▸ **Stored records**:
======

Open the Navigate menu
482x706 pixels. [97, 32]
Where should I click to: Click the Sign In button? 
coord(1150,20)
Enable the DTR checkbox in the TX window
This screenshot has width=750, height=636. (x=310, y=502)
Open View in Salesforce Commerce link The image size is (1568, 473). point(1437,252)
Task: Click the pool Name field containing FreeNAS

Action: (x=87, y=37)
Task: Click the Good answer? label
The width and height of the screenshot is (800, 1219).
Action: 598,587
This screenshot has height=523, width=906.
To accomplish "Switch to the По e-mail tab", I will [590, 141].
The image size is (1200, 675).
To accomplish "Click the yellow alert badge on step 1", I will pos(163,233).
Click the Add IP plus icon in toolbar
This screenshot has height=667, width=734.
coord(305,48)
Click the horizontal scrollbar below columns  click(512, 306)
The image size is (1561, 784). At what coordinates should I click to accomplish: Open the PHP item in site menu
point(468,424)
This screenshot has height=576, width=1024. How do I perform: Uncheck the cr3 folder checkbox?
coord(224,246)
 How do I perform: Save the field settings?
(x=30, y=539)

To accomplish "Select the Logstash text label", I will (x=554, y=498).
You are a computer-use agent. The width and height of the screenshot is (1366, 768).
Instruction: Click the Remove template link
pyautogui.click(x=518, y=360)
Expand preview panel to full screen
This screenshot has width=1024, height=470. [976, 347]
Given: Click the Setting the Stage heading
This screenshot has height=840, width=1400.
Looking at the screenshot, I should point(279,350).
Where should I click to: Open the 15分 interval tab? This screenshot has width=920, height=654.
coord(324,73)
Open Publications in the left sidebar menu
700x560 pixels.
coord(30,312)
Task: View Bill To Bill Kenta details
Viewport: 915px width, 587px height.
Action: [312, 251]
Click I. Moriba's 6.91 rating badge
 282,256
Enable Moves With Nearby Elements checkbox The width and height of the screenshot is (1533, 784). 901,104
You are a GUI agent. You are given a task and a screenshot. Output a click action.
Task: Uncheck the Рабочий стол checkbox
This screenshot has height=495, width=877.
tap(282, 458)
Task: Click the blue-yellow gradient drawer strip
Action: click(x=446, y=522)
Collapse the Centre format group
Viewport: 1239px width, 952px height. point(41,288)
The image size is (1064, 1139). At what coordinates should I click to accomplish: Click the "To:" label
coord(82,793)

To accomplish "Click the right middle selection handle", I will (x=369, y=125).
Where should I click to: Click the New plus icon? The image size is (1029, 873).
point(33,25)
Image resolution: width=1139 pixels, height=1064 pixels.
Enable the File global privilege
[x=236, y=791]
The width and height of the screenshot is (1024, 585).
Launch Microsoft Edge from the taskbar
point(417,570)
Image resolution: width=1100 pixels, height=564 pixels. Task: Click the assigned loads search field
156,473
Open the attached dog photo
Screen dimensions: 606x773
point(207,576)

======

▸ **Exercise requirements**:
Lines from the one with "This screenshot has height=840, width=1400." through the end of the data: set these down exactly, including both ends and nothing more.

▸ **Solution below**:
This screenshot has height=840, width=1400.
Looking at the screenshot, I should point(279,350).
Where should I click to: Open the 15分 interval tab? This screenshot has width=920, height=654.
coord(324,73)
Open Publications in the left sidebar menu
700x560 pixels.
coord(30,312)
Task: View Bill To Bill Kenta details
Viewport: 915px width, 587px height.
Action: [312, 251]
Click I. Moriba's 6.91 rating badge
 282,256
Enable Moves With Nearby Elements checkbox The width and height of the screenshot is (1533, 784). 901,104
You are a GUI agent. You are given a task and a screenshot. Output a click action.
Task: Uncheck the Рабочий стол checkbox
This screenshot has height=495, width=877.
tap(282, 458)
Task: Click the blue-yellow gradient drawer strip
Action: click(x=446, y=522)
Collapse the Centre format group
Viewport: 1239px width, 952px height. point(41,288)
The image size is (1064, 1139). At what coordinates should I click to accomplish: Click the "To:" label
coord(82,793)

To accomplish "Click the right middle selection handle", I will (x=369, y=125).
Where should I click to: Click the New plus icon? The image size is (1029, 873).
point(33,25)
Image resolution: width=1139 pixels, height=1064 pixels.
Enable the File global privilege
[x=236, y=791]
The width and height of the screenshot is (1024, 585).
Launch Microsoft Edge from the taskbar
point(417,570)
Image resolution: width=1100 pixels, height=564 pixels. Task: Click the assigned loads search field
156,473
Open the attached dog photo
Screen dimensions: 606x773
point(207,576)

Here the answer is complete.